**Requirement:**
Your reply should hold every entry below exactly as written and none of the pictures.

Stored records

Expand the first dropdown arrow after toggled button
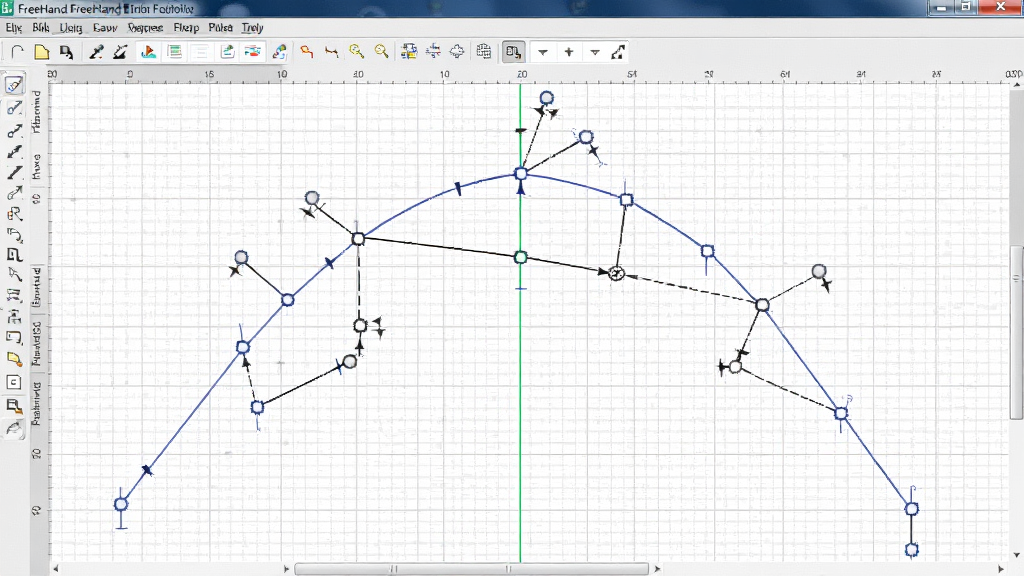1024x576 pixels. click(x=543, y=52)
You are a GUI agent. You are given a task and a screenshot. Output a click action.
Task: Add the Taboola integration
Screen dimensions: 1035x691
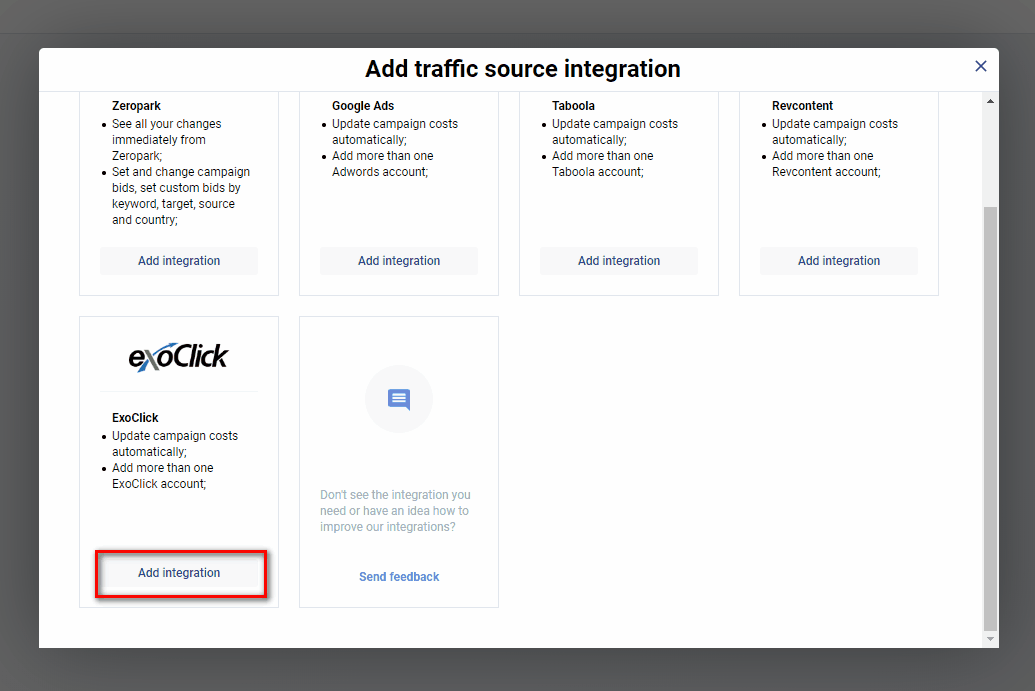619,261
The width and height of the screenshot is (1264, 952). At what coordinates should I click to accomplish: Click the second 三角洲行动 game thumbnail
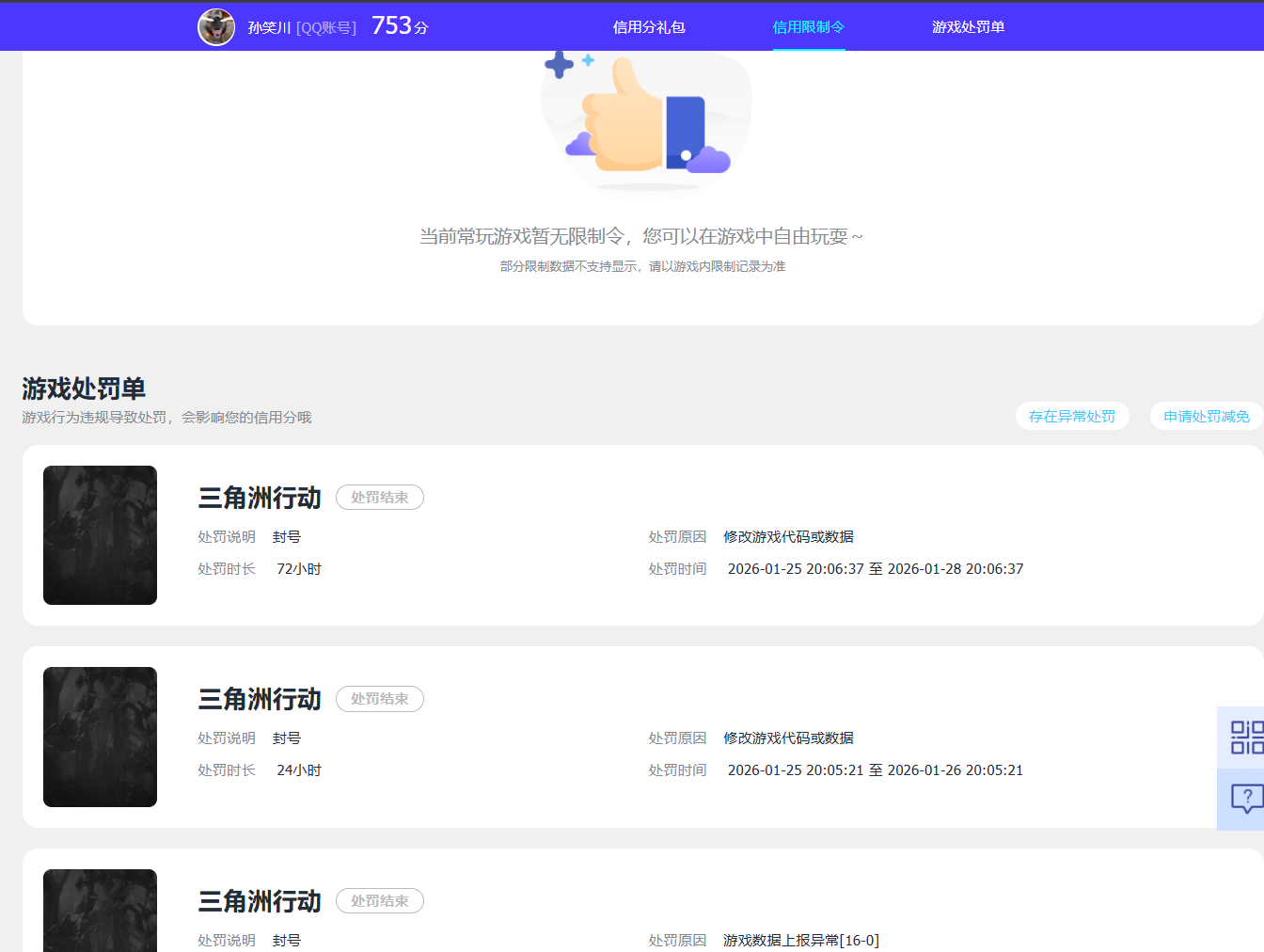tap(100, 736)
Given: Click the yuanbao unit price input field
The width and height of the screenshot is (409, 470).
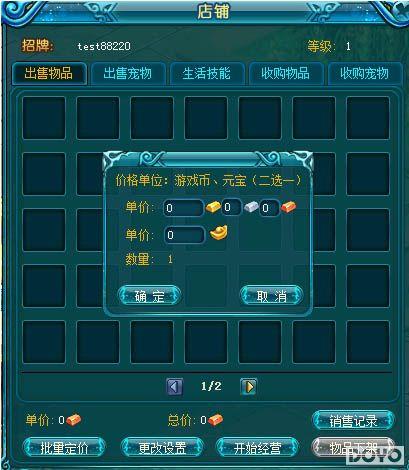Looking at the screenshot, I should (x=184, y=235).
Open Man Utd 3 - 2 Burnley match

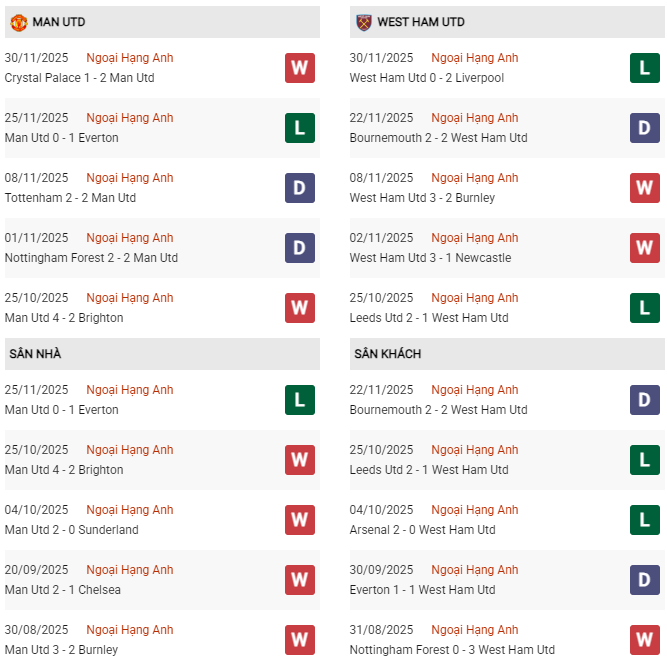coord(61,650)
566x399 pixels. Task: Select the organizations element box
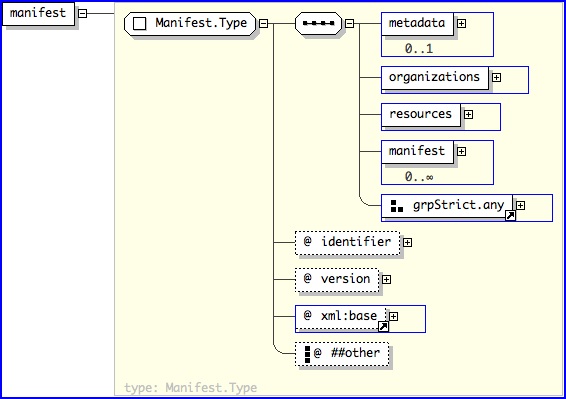pos(435,78)

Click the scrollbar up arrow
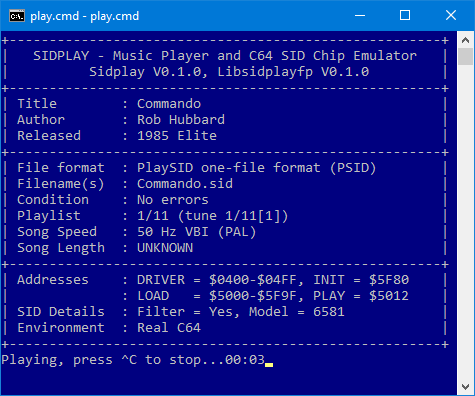(x=466, y=40)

**Answer:**
Expand the first dropdown arrow after toggled button
1024x576 pixels. click(x=543, y=52)
You are a GUI agent. You are given a task and a screenshot. Output a click action.
Task: Add the Taboola integration
Screen dimensions: 1035x691
619,261
The width and height of the screenshot is (1264, 952). At what coordinates should I click to accomplish: Click the second 三角洲行动 game thumbnail
tap(100, 736)
Given: Click the yuanbao unit price input field
The width and height of the screenshot is (409, 470).
Looking at the screenshot, I should (x=184, y=235).
Open Man Utd 3 - 2 Burnley match

coord(61,650)
566x399 pixels. Task: Select the organizations element box
pos(435,78)

Click the scrollbar up arrow
(x=466, y=40)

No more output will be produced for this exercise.